INSTRUCTIONS ->
1 – In the news report on the Left Front's defeat in West Bengal, why are the CPM's usual post-mortems and "rectification" unlikely to help this time? Answer in one to three sentences.
2 – Decide whether each statement agrees with the news report on the Left Front's defeat. Answer yes or no for each, and quote the words from the report that settle it.
(a) Biman Bose said the CPM had expected the defeat.
(b) A Politburo meeting is to come before a Central Committee meeting.
(c) The report says the party's changes should begin at the bottom.
3 – Extend the news report on the Left Front's defeat in West Bengal, starting after its last sentence.

---------- DOCUMENT EXTRACT ----------

Calcutta, May 13: The ignominious defeat of the Buddhadeb Bhattacharjee government today spells not just a change of guard at Writers’ Building but is a grievous blow to the CPM and Left forces in the country as a whole, not unlike the collapse of the Soviet Union which adversely impacted Left parties internationally two decades ago.
An ashen-faced Left Front chairman Biman Bose today admitted that neither the CPM nor its allies had expected this “unprecedented debacle” and promised a threadbare analysis of the reasons behind the defeat. In Delhi, party leaders echoed Bose and a Politburo meeting, followed by a Central Committee meeting, are on the cards to discuss the debacle.
But such is the magnitude of the defeat and so grave are its implications for the party’s future that the usual post-mortems which the CPM is adept at and the hackneyed prescription of “rectification” are unlikely to be of much use this time. Only a complete overhaul of the party’s ways of thinking and being, starting with changes from the top and not the bottom, may help the CPM re-invent itself and regain its strength in the medium to long term.

---------- GIVEN INFORMATION ----------

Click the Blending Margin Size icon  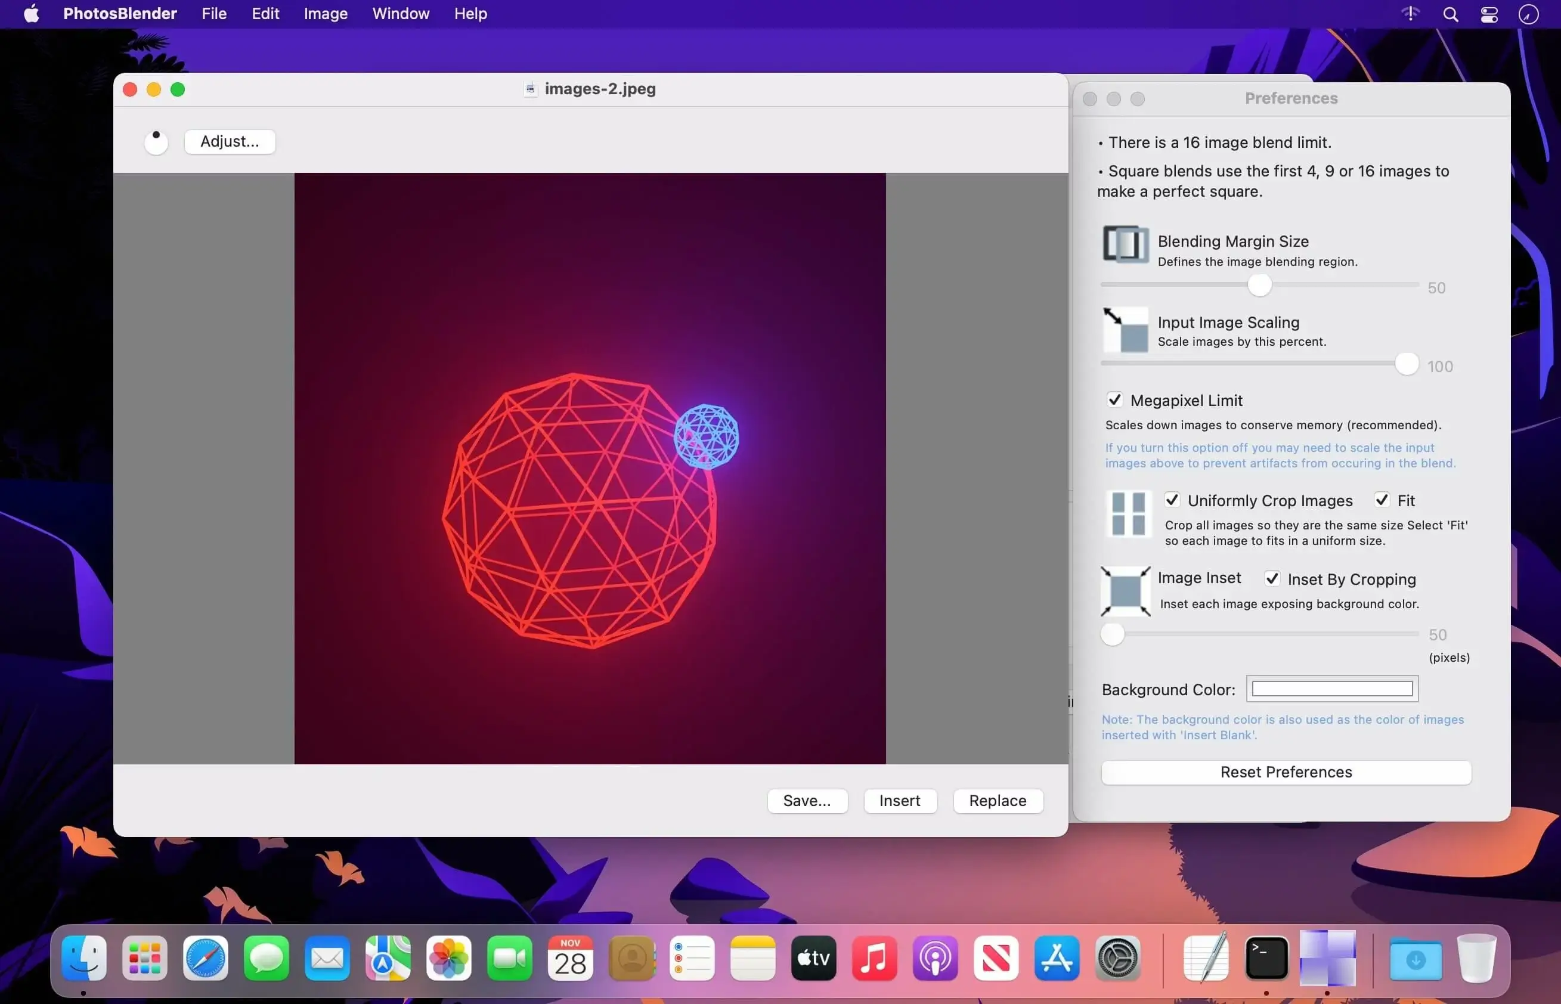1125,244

----------
---------- GIVEN INFORMATION ----------

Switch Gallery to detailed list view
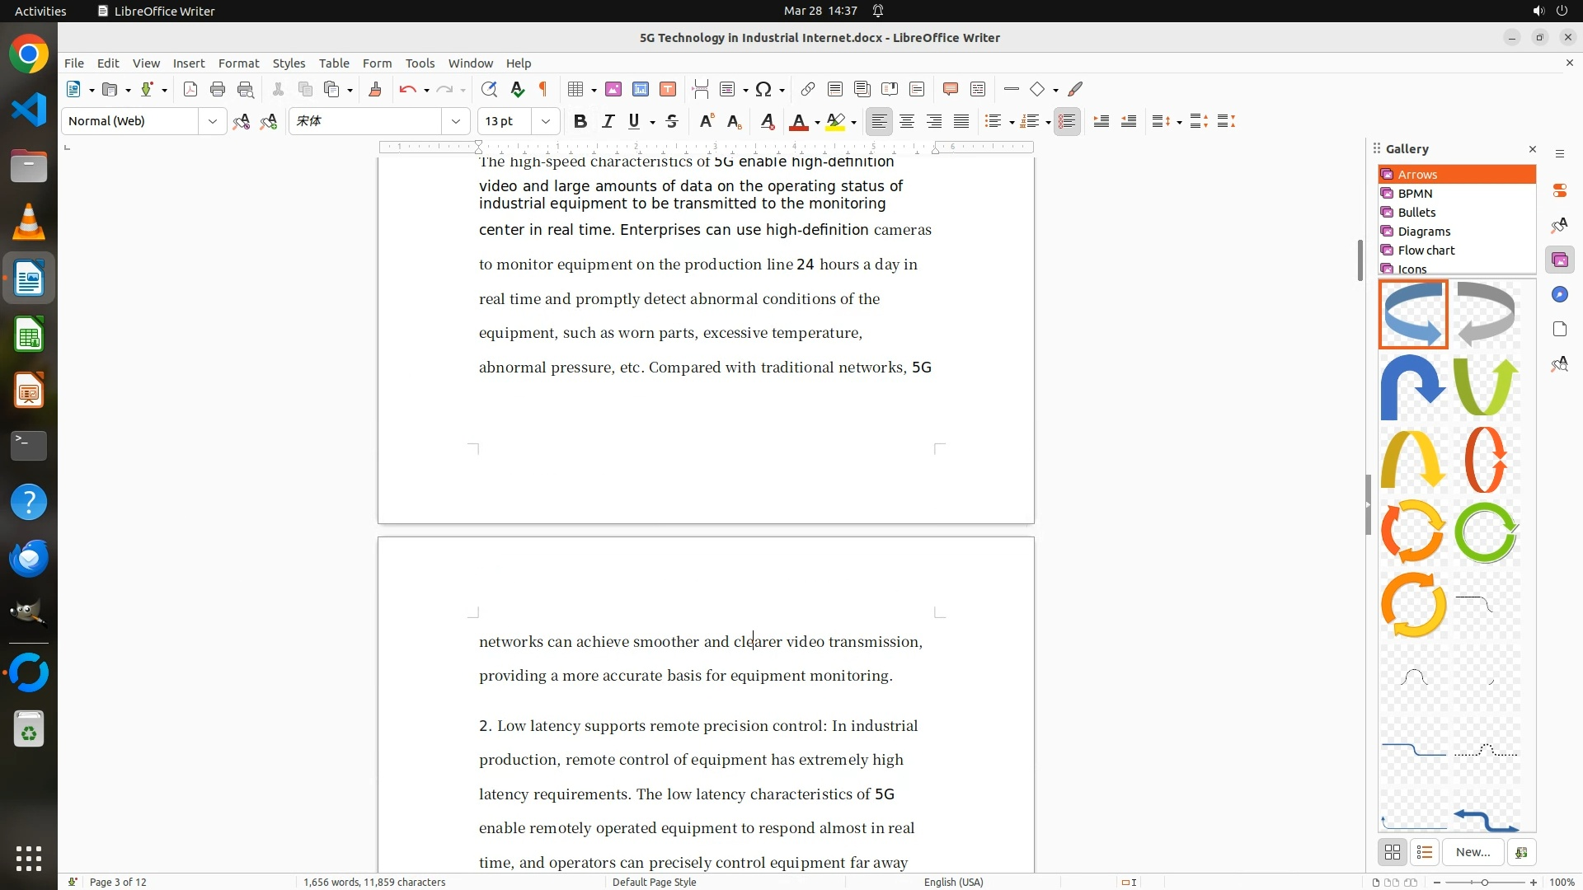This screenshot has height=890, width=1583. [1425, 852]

----------
---------- GIVEN INFORMATION ----------

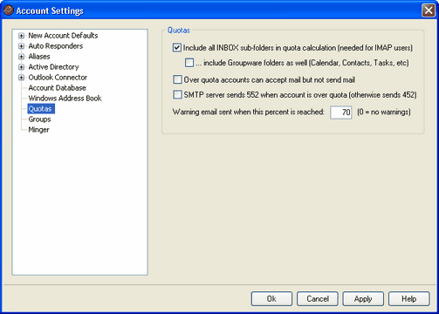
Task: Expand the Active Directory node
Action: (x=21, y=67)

----------

WRITTEN ANSWERS ->
1 – They are unlikely to help because the defeat is so large and its implications for the party's future are so grave. The report says only a complete overhaul of the party's ways of thinking and being, starting from the top, may let the CPM re-invent itself.

2 –
(a) No: "neither the CPM nor its allies had expected this “unprecedented debacle”"
(b) Yes: "a Politburo meeting, followed by a Central Committee meeting, are on the cards"
(c) No: "starting with changes from the top and not the bottom"

3 –
The CPM leadership in Delhi sought to seek solace in the “narrow” defeat in Kerala to offset the gloom of Bengal but the truth is that neither Kerala nor Tripura ever measured up to the importance of Bengal for the party. Bengal was much more than just a state government. The CPM’s huge “mass base” in Bengal and seven election victories in a row made it the biggest Left bastion not just in India but in the entire “non-socialist” (i.e. countries not ruled by communist parties) world. The Bengal unit was the bulwark that nourished and sustained — materially and politically — the CPM in the rest of India and certainly in New Delhi. In the absence of MPs from Bengal, the CPM could never have influenced the working of the first UPA government at the Centre, Prakash Karat could not have become a household name by confronting the Prime Minister over the nuclear deal, and the party would not have become the nucleus of various “opposition conclaves”: and “third fronts” for two decades starting from the early 1980s.
Much like the Soviet Union, which came under attack for not being “radical” enough, many “left-oriented” people have been critical of the Left Front government in Bengal and often felt that its defeat could lead to a “cleansing” that would revitalise the CPM which remains, for better or for worse, the fountainhead of the mainstream Left in India.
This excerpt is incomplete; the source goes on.